文献类型： 外文期刊

作者： Wang, Ai-Hua ¹ ; Yang, Lan ² ; Yao, Xin-Zhuan ¹ ; Wen, Xiao-Peng ¹ ;

作者机构： 1.Guizhou Univ, Key Lab Plant Resource Conservat & Germplasm Inno, Collaborat Innovat Ctr Mt Ecol & Agrobioengn CICM, Coll Life Sci,Inst Agrobioengn,Minist Educ, Guiyang 550025, Guizhou, Peoples R China

2.Guizhou Acad Agr Sci, Inst Hort Res, Guiyang 550006, Peoples R China

关键词： Pitaya; HpPEAMT; Glycine betaine; Drought tolerance; Antioxidant enzymes

期刊名称：PLANT CELL TISSUE AND ORGAN CULTURE （ 影响因子：2.711； 五年影响因子：2.73 ）

ISSN： 0167-6857

年卷期：

页码：

收录情况： SCI

摘要： Phosphoethanolamine N-methyltransferase (PEAMTase) catalyzes the methylation of phosphoethanolamine to produce phosphocholine and plays an important role in the abiotic stress response.

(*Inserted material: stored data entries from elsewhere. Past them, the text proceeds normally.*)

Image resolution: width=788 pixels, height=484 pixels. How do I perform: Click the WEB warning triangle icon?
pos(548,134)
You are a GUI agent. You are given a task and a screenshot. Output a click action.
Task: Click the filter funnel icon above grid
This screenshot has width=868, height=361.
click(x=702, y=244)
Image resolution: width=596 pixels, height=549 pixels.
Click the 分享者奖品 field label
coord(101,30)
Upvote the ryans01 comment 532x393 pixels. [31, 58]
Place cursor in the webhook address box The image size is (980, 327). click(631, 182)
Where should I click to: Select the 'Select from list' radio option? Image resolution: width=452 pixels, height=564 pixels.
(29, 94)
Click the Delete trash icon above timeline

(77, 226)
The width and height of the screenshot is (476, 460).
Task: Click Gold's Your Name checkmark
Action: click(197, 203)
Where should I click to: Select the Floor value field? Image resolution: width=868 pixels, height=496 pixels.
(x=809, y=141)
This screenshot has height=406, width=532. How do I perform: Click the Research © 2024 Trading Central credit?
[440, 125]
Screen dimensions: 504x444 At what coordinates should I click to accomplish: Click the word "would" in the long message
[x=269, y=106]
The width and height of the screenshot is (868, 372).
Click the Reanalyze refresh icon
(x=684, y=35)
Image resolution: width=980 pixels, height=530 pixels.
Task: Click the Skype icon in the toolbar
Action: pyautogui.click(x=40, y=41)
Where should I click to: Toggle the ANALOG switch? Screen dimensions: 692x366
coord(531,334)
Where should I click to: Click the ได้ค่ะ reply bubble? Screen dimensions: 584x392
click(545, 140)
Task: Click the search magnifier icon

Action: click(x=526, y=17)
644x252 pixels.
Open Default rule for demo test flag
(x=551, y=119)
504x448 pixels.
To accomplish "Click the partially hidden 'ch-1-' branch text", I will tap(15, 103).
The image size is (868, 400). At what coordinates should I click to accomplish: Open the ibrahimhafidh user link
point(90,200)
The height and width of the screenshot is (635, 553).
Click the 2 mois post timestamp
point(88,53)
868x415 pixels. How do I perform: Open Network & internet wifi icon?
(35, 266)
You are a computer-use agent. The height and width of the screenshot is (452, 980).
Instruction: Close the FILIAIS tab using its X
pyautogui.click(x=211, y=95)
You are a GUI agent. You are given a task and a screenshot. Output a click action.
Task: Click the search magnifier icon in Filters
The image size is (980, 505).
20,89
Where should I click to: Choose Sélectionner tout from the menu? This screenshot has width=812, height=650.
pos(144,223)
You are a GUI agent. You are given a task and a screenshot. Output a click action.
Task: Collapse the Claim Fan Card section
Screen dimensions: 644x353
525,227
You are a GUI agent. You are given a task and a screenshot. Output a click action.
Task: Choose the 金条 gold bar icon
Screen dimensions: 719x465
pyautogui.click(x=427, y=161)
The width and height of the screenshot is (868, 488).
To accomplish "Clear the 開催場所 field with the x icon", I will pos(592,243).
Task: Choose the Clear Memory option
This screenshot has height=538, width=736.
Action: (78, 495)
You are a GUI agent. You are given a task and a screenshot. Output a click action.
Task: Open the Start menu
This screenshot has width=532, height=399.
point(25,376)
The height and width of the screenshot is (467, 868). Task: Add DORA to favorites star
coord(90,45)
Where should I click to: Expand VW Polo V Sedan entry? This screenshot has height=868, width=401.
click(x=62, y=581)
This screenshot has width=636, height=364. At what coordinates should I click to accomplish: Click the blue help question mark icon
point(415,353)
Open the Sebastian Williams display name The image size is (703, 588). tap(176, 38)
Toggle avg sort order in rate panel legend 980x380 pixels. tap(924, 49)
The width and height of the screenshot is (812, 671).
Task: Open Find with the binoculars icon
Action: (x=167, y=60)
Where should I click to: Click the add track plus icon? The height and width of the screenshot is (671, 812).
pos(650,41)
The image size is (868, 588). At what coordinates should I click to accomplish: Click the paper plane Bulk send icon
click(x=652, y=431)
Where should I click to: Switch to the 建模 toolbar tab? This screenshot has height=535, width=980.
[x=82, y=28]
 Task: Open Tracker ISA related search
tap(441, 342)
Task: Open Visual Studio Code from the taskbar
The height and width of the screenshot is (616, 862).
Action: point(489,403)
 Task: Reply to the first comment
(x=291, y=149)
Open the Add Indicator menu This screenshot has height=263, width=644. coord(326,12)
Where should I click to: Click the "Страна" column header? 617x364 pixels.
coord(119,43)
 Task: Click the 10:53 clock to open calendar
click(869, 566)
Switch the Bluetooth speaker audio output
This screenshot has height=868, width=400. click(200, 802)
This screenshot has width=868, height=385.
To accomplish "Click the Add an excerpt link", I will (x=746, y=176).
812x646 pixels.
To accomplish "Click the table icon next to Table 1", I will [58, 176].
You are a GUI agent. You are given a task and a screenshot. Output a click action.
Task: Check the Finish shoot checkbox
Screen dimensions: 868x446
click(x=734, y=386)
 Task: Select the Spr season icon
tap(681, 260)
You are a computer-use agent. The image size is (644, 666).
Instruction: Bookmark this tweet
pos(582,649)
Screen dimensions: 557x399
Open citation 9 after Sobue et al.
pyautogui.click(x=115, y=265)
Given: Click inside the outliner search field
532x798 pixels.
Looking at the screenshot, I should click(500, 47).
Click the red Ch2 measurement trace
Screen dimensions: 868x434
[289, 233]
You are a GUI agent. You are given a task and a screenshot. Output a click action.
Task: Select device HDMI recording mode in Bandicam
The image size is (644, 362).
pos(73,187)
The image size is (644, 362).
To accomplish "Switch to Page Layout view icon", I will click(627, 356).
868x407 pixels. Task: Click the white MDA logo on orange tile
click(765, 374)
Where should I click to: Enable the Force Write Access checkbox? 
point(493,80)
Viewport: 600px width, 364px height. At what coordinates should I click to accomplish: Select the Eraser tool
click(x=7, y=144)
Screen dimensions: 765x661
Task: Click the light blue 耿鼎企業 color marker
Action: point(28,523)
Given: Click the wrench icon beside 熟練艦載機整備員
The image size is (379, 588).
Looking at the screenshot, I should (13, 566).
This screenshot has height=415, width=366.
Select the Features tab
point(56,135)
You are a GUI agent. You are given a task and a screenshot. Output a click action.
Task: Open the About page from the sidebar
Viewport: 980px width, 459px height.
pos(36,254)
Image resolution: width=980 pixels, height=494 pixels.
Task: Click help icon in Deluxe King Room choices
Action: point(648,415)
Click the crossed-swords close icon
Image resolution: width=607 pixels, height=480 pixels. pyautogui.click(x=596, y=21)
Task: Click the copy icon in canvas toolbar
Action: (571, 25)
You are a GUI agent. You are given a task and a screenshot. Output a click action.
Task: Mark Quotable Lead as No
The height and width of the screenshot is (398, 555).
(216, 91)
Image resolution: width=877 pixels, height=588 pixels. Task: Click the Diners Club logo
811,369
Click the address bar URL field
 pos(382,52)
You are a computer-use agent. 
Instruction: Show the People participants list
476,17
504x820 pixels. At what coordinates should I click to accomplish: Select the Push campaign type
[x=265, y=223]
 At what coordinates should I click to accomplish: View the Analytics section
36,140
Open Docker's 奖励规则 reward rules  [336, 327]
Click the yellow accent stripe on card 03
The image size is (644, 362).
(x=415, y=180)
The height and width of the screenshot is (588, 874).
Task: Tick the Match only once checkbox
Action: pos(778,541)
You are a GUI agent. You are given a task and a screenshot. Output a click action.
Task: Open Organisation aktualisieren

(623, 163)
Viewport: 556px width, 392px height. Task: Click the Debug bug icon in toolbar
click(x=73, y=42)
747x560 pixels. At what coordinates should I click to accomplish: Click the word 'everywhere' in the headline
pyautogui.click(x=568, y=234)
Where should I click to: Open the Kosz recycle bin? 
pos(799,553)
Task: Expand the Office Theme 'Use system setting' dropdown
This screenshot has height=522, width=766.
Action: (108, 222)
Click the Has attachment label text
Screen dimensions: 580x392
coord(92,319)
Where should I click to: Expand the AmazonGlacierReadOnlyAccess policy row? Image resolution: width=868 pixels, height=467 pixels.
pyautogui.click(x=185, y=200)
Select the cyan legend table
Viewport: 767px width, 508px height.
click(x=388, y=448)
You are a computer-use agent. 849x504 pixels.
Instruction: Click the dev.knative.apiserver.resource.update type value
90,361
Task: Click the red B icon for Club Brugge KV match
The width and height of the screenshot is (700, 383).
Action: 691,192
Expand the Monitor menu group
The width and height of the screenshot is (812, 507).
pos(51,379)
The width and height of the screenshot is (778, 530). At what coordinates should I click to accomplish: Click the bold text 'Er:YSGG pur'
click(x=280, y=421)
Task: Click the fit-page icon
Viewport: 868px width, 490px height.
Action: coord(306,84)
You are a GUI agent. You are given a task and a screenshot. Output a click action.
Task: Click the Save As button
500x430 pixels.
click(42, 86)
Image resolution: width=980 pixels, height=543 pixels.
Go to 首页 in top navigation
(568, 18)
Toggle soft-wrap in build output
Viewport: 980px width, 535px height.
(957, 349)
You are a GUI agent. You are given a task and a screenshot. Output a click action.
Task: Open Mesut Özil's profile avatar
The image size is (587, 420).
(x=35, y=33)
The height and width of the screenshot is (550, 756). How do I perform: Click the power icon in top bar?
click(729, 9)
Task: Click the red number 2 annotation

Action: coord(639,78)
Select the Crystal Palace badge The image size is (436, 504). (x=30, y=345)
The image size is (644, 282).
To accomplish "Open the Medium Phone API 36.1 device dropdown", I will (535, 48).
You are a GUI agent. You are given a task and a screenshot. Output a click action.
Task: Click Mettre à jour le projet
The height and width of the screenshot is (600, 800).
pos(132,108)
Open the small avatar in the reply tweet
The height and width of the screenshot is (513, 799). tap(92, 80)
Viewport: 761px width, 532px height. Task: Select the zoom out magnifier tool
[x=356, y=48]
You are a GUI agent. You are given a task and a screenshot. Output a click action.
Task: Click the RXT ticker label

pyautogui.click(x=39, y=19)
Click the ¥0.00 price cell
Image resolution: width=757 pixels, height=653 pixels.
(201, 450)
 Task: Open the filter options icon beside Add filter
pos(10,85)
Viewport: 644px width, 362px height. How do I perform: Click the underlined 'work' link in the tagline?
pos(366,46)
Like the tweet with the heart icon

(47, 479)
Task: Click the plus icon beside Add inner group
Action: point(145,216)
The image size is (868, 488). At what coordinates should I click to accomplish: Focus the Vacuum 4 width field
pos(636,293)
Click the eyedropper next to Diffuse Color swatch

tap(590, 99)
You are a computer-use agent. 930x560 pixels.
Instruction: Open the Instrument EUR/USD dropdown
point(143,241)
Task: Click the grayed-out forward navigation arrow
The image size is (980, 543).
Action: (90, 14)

Although the PEAMT genes has been isolated from many species other than pitaya, its role in the drought stress response has not yet been fully elucidated. In the present study, we isolated a 1485 bp cDNA fragment of HpPEAMT from pitaya (Hylocereus polyrhizus). Phylogenetic analysis showed that, during its evolution, HpPEAMT has shown a high degree of amino acid sequence similarity with the orthologous genes in Chenopodiaceae species. To further investigate the function of HpPEAMT, we generated transgenic tobacco plants overexpressing HpPEAMT, and the transgenic plants accumulated significantly more glycine betaine (GB) than did the wild type (WT). Drought tolerance trials indicated that, compared with those of the wild-type (WT) plants, the roots of the transgenic plants showed higher drought tolerance ability and exhibited improved drought tolerance. Further analysis revealed that overexpression of HpPEAM in Nicotiana tabacum resulted in upregulation of transcript levels of GB biosynthesis-related genes (NiBADH, NiCMO and NiSDC) in the leaves. Furthermore, compared with the wild-type plants, the transgenic tobacco plants displayed a significantly lower malondialdehyde (MDA) accumulation and higher activities of the superoxide dismutase (SOD) and peroxidase (POD) antioxidant enzymes under drought stress. Taken together, our results suggested that HpPEAMT enhanced the drought tolerance of transgenic tobacco. Key message Overexpression of the pitaya phosphoethanolamine N-methyltransferase gene (HpPEAMT) enhanced simulated drought stress in tobacco.